One of the things I love about summer is rhubarb! I still eat it like when I was a kid, soaked in a little jar of sugar. Not the healthiest option, but it’s so good!
With a coconut and almond crumble, as well as the sweet blend of strawberries and apples, this dessert is simply irresistible.
- 1 pound of strawberries, cut in 4
- 2 red apples, diced (Cortland are the best for texture)

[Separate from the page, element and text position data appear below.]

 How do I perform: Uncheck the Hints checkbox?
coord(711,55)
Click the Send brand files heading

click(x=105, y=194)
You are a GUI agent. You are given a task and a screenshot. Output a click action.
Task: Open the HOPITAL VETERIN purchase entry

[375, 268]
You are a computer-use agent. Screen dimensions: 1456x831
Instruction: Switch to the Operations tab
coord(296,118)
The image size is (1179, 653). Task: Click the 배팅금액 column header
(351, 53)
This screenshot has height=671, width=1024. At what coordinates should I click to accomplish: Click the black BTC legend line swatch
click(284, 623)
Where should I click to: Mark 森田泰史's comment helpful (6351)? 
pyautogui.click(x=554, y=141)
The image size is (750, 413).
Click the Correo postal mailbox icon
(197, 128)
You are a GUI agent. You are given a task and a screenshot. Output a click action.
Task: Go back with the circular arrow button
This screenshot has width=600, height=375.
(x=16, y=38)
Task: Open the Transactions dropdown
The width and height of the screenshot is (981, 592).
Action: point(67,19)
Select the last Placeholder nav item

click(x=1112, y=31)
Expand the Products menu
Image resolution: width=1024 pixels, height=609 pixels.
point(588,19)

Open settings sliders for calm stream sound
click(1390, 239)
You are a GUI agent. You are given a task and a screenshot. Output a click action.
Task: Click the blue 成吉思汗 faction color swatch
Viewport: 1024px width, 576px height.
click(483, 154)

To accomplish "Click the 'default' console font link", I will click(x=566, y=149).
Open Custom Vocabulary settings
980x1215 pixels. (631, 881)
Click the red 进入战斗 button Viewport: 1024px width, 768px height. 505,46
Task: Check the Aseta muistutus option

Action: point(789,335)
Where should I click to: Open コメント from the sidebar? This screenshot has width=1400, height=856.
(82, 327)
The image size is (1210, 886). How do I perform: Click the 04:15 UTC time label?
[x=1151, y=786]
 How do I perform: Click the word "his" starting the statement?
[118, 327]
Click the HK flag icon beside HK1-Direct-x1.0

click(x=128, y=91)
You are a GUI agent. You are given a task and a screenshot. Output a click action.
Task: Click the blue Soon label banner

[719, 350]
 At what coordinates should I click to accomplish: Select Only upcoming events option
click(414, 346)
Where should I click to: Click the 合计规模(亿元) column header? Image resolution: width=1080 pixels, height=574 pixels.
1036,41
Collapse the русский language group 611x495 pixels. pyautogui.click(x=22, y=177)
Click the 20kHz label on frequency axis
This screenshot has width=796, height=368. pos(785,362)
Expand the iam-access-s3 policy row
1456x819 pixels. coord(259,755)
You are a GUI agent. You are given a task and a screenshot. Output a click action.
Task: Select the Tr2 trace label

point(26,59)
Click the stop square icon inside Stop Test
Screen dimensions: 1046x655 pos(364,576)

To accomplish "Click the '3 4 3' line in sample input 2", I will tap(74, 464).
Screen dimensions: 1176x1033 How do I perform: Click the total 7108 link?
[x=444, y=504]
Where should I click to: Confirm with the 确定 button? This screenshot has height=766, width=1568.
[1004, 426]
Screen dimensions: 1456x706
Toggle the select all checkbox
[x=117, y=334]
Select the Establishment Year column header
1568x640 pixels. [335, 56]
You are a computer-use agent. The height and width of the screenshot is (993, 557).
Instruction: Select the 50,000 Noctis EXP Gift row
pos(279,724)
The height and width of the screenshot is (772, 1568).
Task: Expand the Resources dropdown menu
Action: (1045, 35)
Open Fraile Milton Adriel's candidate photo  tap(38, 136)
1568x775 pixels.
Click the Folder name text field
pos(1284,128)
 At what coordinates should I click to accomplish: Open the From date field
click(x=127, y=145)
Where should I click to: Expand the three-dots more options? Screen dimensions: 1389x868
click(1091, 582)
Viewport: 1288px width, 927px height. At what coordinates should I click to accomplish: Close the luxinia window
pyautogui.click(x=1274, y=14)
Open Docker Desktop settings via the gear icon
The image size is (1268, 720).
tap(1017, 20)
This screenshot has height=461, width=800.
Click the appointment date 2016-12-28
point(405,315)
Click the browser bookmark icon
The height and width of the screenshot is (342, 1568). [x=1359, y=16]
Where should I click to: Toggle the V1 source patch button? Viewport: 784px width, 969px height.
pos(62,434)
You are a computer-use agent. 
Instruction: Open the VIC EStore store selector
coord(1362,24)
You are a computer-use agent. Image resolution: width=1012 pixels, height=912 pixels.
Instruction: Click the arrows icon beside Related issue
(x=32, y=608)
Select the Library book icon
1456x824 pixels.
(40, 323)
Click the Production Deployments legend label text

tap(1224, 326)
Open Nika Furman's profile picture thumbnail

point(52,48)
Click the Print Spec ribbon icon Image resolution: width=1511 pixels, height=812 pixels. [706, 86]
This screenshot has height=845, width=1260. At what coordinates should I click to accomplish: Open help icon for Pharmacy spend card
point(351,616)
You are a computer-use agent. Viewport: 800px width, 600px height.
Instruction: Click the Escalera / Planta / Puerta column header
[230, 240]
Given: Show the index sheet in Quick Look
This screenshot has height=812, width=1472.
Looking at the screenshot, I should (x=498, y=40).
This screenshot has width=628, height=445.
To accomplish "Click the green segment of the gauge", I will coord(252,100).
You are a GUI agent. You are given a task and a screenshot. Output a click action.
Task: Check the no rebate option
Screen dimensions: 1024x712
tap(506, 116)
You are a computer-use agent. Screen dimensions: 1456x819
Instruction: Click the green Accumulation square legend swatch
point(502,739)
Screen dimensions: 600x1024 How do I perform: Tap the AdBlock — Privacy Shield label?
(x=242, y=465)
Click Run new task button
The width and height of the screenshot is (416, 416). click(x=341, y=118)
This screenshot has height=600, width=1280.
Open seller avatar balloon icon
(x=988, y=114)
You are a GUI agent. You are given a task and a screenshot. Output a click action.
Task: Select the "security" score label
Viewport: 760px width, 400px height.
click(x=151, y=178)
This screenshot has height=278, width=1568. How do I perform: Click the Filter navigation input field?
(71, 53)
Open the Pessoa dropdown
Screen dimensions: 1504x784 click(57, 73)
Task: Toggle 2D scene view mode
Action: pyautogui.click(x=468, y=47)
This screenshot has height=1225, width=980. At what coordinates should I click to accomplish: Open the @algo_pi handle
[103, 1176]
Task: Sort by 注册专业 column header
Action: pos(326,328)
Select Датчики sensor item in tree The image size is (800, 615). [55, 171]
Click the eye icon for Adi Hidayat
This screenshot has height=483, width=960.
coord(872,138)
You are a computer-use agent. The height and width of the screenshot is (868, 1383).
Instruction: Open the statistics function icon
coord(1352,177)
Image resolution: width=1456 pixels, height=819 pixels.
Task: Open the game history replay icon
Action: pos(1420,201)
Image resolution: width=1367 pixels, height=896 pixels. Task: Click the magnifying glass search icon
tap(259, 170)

- 2 stems of rhubarb, cut into small pieces
- 1 tablespoon cornstarch
- 1/3 cup of cane sugar
- 1 cup quick oats
- 1/3 cup of brown sugar
- 1/3 cup sliced almonds
- 1/3 cup unsweetened grated coconut
- 1/4 cup all-purpose flour
- 1/8 teaspoon salt
- 1/3 cup of vegan butter
- 2 tablespoon maple syrup
- Put the fruits in a bowl. You can peel the apples if you want, but i usually leave the skin it if it’s organic apples.
- Add cornstarch and cane sugar. Mix well and transfer to a baking dish. Set aside.
- In a food processor, mix the rest of the ingredients. Add the mixture over the fruit and spread well with your hands.
- Bake at 375 F. 35 to 40 minutes or until crumble is golden brown.
- Let stand about twenty minutes. The fruit mixture may look slightly liquid, but it will thicken as it cools.